那人的话音一落,立刻传来了此起彼伏的笑声,众人都充满了兴趣的看着那辆马车,争先恐后的想要一睹新娘子的风范。
韩泽承无奈极了,可这些确实是他从八岁就护佑着的子民,他们没犯法的事情也不好让他们闭嘴。
韩泽承示意副将停下来,他站在车子上,忍不住纠正他们的说法,“我还未成亲,不曾有王妃,车里的是我朝的公主殿下。”
百姓们愣了愣,塞北人不拘小节,在塞北的文化里,只要男子女子互有意思,他们熟人间便会互相打趣,久而久之,也就叫习惯了。
不过公主殿下就公主殿下吧,反正代表的都是同一个人,百姓们知道韩泽承脾气好又亲民,便迅速的改了口:“那让我们也见一见我们的公主殿下吧!我们这里啊,几十年都不见得能见一位皇室的人!”
韩泽承估计也是到了家了,心情格外的好,他便掀开了车帘,对上了白阅颜小鹿一样灵动的眸子,“愿意出来让他们看看吗?”
白阅颜瑟缩了一下,却看到了韩泽承的眼里闪烁着光芒,她往外头看了看,一张张脸上都挂着兴奋质朴的笑容,那是与韩泽承共同成长的子民们啊。

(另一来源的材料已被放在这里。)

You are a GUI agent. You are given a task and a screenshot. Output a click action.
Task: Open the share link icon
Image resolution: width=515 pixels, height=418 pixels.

白阅颜咬了咬牙,还是点了点头,韩泽承握住她的手,一把将她从车子里扶了起来,她因为还有些许的害羞,牢牢的贴在韩泽承身边,连和那些人打招呼都不会,只会扬着一个淡淡的笑容。
……
“哎哟!这是仙女儿啊!”
“这中原人和我们就是不一样,那皮肤白得嫩得跟什么似的。”
“这样的可人儿也就我们承王殿下配拥有了。”
……
白阅颜不大习惯这样直面的评价,她感觉自己像个商品似的,慌乱得都不知道要做什么。
韩泽承搂着她,在她耳边低笑,“这下好了,全塞北都知道你是我的人了,你跑不掉了。”
“谁跑了,你别跑带是真的。”白阅颜冷哼,却还是不停地往韩泽承身上靠,让她一个人面对这么多直言不讳的百姓,她真的是犯怵的。